Self-Insured or Self-Funded Plans: Health plans in which the employer is actually the insurer and is responsible for paying the medical bills of those insured through the plan. Even though the employer may contract with an HMO, insurer or other third-party administrator to administer the coverage and pay the claims, the employer retains responsibility for paying all the medical claims. These plans are governed by federal ERISA laws rather than state insurance regulations, and are sometimes called ERISA plans.
Stabilize: Provision of medical care that is appropriate to prevent the persons health condition from deteriorating. NCGS 58-50-61(a)(16).

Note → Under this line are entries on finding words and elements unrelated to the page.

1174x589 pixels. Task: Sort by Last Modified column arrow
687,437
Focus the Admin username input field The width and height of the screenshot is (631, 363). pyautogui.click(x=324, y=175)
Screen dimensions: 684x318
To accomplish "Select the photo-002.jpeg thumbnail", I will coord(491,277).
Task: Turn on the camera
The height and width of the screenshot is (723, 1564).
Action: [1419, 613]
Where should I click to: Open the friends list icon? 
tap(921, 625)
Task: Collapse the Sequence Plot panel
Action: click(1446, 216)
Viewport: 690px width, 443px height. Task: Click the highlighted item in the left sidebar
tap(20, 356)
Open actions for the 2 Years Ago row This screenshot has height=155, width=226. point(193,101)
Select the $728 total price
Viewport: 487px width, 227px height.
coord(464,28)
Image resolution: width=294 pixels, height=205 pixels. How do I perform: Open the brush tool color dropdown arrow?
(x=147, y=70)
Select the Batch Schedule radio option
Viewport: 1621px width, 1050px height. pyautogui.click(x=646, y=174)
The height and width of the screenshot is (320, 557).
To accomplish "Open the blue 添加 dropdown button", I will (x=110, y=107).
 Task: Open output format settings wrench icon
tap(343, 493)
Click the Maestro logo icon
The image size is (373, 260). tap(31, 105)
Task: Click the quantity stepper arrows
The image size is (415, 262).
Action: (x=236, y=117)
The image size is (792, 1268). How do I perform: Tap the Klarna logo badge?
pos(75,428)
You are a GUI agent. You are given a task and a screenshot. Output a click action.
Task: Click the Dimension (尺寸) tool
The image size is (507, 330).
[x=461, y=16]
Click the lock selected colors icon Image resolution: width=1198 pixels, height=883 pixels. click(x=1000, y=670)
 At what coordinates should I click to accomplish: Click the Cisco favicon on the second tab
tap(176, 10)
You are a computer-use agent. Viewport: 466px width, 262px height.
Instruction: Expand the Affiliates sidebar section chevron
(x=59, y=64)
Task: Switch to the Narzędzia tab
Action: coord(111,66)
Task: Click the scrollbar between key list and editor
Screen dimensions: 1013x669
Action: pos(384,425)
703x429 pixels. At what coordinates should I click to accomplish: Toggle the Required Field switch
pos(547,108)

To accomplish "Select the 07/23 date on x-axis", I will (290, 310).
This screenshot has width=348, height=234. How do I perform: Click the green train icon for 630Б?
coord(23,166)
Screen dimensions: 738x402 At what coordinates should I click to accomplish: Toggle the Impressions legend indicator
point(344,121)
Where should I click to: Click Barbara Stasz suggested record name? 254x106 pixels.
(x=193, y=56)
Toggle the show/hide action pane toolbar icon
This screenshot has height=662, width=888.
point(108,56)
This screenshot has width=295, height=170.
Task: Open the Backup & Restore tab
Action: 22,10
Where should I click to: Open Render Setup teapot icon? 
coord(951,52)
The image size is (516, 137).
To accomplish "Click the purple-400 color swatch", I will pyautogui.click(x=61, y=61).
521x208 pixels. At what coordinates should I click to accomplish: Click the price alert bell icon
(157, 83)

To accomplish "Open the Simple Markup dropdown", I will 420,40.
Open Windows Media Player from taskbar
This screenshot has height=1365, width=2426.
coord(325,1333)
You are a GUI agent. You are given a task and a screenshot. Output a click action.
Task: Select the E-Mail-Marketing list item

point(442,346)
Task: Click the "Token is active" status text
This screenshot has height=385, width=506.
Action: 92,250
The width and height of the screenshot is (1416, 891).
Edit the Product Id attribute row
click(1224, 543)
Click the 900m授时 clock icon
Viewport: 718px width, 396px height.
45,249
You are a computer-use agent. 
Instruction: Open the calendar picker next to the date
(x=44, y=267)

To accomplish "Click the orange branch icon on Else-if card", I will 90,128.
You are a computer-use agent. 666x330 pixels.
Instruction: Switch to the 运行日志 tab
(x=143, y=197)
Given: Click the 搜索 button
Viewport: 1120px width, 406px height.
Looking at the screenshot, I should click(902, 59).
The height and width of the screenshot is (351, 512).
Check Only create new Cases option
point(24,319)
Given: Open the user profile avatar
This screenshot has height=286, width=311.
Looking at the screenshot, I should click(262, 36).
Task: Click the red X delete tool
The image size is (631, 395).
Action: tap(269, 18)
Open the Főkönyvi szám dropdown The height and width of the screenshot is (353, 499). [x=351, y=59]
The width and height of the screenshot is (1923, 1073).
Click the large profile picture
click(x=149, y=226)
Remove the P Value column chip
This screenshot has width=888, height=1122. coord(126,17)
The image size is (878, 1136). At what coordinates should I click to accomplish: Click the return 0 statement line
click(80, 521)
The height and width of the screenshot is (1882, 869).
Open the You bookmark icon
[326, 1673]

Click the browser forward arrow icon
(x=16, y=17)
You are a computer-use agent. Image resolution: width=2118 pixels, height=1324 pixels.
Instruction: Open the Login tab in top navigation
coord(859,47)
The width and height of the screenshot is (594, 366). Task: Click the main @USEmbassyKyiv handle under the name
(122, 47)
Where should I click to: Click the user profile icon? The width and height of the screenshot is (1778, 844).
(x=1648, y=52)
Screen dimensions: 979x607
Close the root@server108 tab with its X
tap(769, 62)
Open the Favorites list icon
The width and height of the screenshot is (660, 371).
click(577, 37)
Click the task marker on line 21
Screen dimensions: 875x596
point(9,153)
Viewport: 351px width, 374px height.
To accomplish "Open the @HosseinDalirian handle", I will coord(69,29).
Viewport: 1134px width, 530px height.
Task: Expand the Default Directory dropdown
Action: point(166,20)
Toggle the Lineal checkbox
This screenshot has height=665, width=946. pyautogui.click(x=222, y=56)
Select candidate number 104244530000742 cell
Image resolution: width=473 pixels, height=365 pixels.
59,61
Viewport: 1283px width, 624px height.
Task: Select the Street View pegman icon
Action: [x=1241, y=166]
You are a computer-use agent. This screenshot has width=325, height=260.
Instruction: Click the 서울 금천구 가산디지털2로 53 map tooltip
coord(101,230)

Standing referral: A referral from a primary care provider (PCP) to a specialist for a specified period of time (often to cover a course of illness). Health plans must have a process to allow members with chronic, degenerative, disabling or life-threatening illnesses or conditions to obtain extended or standing referrals to in-network specialists. The standing referrals can not exceed 12 months, and must be part of a treatment plan coordinated with the primary care physician, specialist and health plan.
Third-Party Administrator: Company hired to handle only the non-clinical aspects of a health plans business, such as billing, collecting premiums and paying physicians.
Utilization Review (UR): A system designed to monitor the use of, or evaluate the medical appropriateness, efficacy or efficiency of health care services, procedures, providers or facilities. utilization review may include ambulatory review, case management, certification, concurrent review, discharge planning, prospective review, retrospective review or second opinions. NCGS 58-50-61(a)(17).